Ethan Perez comments on Discovering Language Model Behaviors with Model-Written Evaluations

Ethan Perez 3 Jan 2023 21:15 UTC
LW: 7 AF: 4
0
AF
All the “Awareness of...” charts trend up and to the right, except “Awareness of being a text-only model” which gets worse with model scale and # RLHF steps. Why does more scaling/RLHF training make the models worse at knowing (or admitting) that they are text-only models?
I think the increases/decreases in situational awareness with RLHF are mainly driven by the RLHF model more often stating that it can do anything that a smart AI would do, rather than becoming more accurate about what precisely it can/can’t do. For example, it’s more likely to say it can solve complex text tasks (correctly), has internet access (incorrectly), and can access other non-text modalities (incorrectly) -- which are all explained if the model is answering questions as if its overconfident about its abilities / simulating what a smart AI would say. This is also the sense I get from talking with some of the RLHF models, e.g., they will say that they are superhuman at Go/chess and great at image classification (all things that AIs but not LMs can be good at).
- Evan R. Murphy 3 Jan 2023 22:01 UTC
  1 point
  0
  Parent
  For example, it’s more likely to say it can solve complex text tasks (correctly), has internet access (incorrectly), and can access other non-text modalities (incorrectly)
  These summaries seem right except the one I bolded. “Awareness of lack of internet access” trends up and to the right. So aren’t the larger and more RLHF-y models more correctly aware that they don’t have internet access?
  - ErickBall 10 Mar 2023 22:35 UTC
    2 points
    −1
    Parent
    How would a language model determine whether it has internet access? Naively, it seems like any attempt to test for internet access is doomed because if the model generates a query, it will also generate a plausible response to that query if one is not returned by an API. This could be fixed with some kind of hard coded internet search protocol (as they presumably implemented for Bing), but without it the LLM is in the dark, and a larger or more competent model should be no more likely to understand that it has no internet access.

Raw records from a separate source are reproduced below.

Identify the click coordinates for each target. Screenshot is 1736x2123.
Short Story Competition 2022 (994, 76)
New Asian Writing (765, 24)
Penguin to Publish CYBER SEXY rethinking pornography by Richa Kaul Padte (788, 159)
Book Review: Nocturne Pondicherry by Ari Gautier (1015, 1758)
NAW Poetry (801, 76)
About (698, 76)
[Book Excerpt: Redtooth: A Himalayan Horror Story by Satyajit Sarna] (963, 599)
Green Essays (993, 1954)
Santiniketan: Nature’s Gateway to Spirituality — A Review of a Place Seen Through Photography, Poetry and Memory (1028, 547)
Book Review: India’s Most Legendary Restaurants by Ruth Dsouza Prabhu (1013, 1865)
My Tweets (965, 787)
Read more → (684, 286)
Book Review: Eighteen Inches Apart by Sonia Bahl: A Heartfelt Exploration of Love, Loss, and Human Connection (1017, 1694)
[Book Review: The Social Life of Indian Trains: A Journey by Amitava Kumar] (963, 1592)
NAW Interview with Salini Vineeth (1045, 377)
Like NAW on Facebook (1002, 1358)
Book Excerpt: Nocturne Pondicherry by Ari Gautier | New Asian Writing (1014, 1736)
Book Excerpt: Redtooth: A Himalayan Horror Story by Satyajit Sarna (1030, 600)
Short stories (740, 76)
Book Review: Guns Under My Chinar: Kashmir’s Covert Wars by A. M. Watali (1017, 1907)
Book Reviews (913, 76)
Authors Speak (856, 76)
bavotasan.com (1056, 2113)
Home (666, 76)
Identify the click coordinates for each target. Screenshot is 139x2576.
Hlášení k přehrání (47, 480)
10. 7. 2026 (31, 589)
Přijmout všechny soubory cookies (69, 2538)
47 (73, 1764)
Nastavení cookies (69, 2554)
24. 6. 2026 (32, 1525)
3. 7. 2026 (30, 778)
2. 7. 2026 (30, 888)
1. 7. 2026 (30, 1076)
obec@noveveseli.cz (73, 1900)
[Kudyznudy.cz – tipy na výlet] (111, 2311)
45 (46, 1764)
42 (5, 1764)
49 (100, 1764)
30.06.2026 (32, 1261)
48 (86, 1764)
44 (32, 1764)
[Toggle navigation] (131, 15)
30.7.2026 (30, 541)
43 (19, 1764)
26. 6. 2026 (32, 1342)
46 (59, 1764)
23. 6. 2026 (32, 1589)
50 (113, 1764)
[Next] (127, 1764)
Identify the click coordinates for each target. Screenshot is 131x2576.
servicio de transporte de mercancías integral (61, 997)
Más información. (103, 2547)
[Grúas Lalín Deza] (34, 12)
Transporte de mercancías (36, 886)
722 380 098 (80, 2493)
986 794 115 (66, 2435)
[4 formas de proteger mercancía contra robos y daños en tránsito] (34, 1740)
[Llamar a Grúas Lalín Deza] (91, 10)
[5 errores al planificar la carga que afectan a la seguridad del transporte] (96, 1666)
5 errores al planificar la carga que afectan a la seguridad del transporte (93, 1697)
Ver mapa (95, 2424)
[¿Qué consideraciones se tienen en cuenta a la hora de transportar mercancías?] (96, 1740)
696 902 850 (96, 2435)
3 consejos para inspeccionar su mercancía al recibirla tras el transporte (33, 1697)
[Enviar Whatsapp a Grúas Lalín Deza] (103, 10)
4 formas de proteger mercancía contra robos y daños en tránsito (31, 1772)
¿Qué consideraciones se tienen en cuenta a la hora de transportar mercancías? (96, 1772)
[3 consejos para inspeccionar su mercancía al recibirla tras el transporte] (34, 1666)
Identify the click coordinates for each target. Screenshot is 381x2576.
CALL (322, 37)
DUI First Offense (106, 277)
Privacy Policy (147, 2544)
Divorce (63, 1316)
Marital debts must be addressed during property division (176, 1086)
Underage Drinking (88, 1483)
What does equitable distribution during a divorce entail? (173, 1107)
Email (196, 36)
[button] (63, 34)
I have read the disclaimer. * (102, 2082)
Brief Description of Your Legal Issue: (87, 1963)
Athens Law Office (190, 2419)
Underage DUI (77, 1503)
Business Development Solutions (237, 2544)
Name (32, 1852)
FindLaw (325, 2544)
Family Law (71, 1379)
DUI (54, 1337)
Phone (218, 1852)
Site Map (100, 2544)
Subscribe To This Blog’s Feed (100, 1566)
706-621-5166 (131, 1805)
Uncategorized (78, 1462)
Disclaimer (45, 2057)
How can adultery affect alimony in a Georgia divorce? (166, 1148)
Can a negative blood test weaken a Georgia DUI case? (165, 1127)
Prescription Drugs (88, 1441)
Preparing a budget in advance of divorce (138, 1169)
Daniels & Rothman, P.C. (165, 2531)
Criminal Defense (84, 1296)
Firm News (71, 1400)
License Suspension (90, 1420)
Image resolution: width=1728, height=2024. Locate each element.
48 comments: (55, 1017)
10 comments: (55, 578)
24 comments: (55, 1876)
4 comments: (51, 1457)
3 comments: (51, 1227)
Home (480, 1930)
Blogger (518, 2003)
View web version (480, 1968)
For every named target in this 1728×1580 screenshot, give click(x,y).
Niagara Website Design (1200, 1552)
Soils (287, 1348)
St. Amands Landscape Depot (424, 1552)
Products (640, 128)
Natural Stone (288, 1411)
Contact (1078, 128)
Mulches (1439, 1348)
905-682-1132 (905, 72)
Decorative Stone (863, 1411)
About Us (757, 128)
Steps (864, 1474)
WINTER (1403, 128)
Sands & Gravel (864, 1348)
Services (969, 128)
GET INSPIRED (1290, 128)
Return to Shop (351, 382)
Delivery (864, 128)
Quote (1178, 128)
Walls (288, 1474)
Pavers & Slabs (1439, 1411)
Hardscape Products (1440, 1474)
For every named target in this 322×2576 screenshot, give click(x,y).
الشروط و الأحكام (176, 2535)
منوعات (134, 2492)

    - gwern 11 Mar 2023 20:00 UTC
      4 points
      0
      Parent
      That doesn’t sound too hard. Why does it have to generate a query’s result? Why can’t it just have a convention to ‘write a well-formed query, and then immediately after, write the empty string if there is no response after the query where an automated tool ran out-of-band’? It generates a query, then always (if conditioned on just the query, as opposed to query+automatic-Internet-access-generated-response) generates “”, and sees it generates “”, and knows it didn’t get an answer. I see nothing hard to learn about that.
      
      The model could also simply note that the ‘response’ has very low probability of each token successively, and thus is extremely (or maybe impossible under some sampling methods) to have been stochastically sampled from itself.
      
      Even more broadly, genuine externally-sourced text could provide proof-of-work like results of multiplication: the LM could request the multiplication of 2 large numbers, get the result immediately in the next few tokens (which is almost certainly wrong if simply guessed in a single forward pass), and then do inner-monologue-style manual multiplication of it to verify the result. If it has access to tools like Python REPLs, it can in theory verify all sorts of things like cryptographic hashes or signatures which it could not possibly come up with on its own. If it is part of a chat app and is asking users questions, it can look up responses like “what day is today”. And so on.